Dataset records =
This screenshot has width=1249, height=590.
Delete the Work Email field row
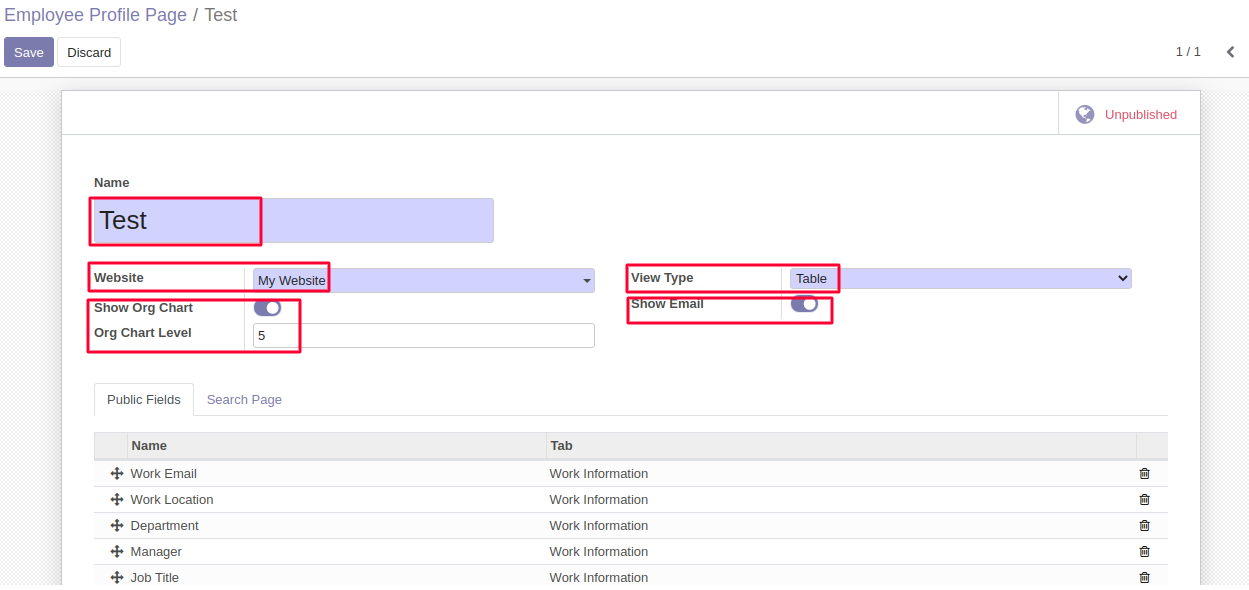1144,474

* * *

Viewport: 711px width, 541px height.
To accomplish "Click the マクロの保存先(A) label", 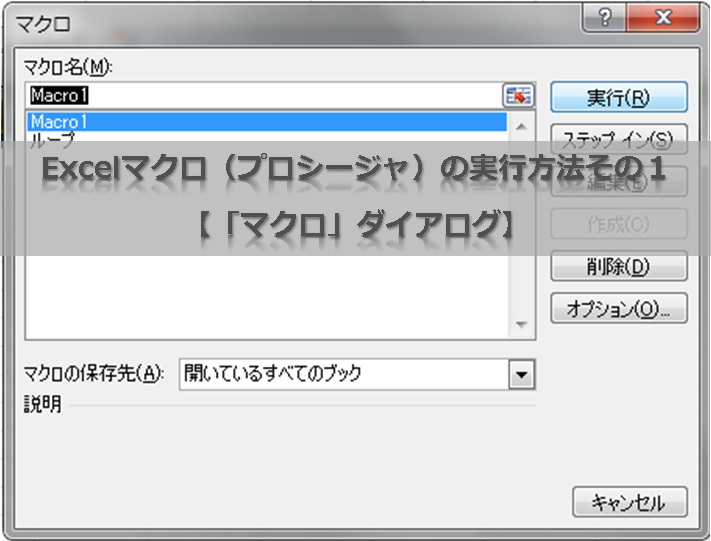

--

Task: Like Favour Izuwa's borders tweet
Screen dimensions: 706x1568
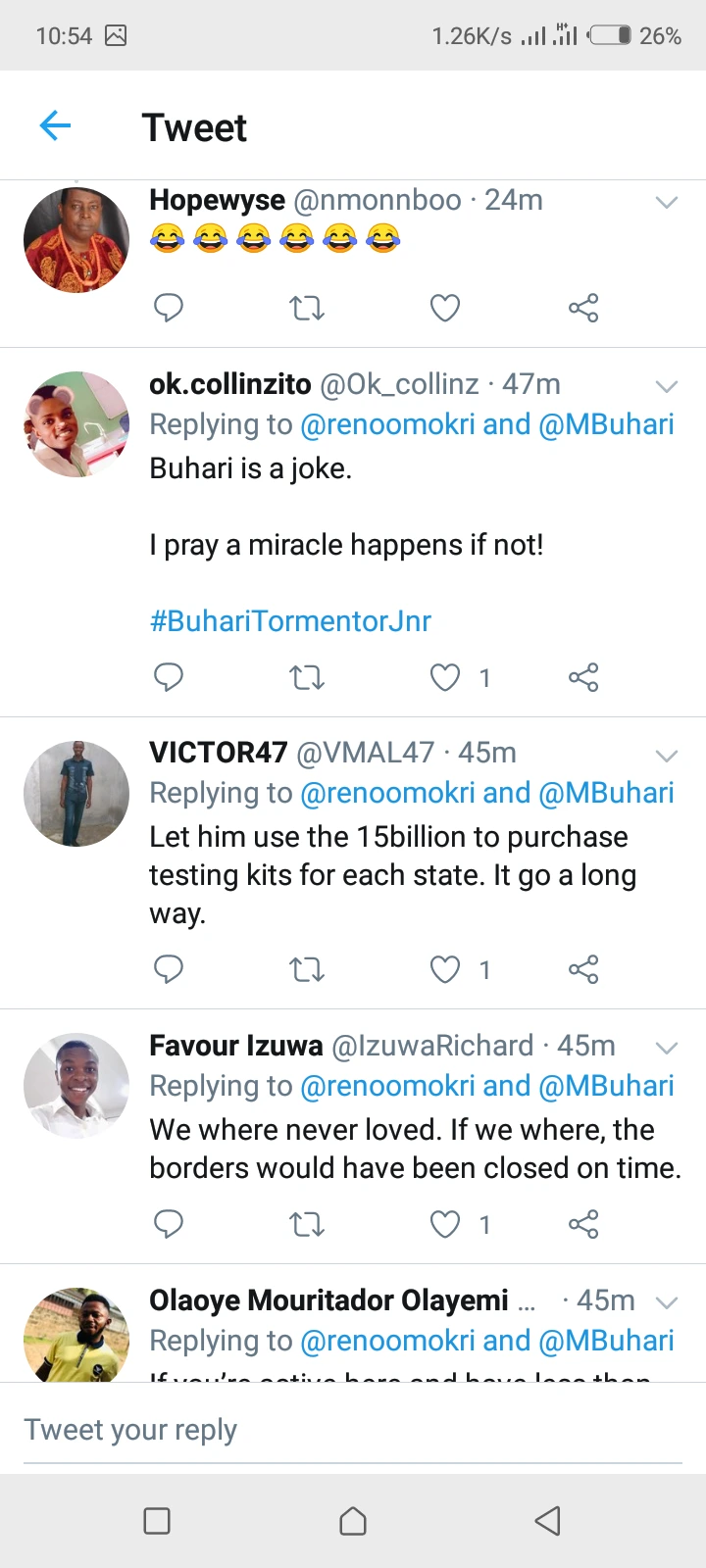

Activity = The required answer is the exact run of lines above starting at the line with "Task: Like Favour Izuwa's borders tweet" and ending at the line with "Screen dimensions: 706x1568", with both ends present.

Expected answer =
Task: Like Favour Izuwa's borders tweet
Screen dimensions: 706x1568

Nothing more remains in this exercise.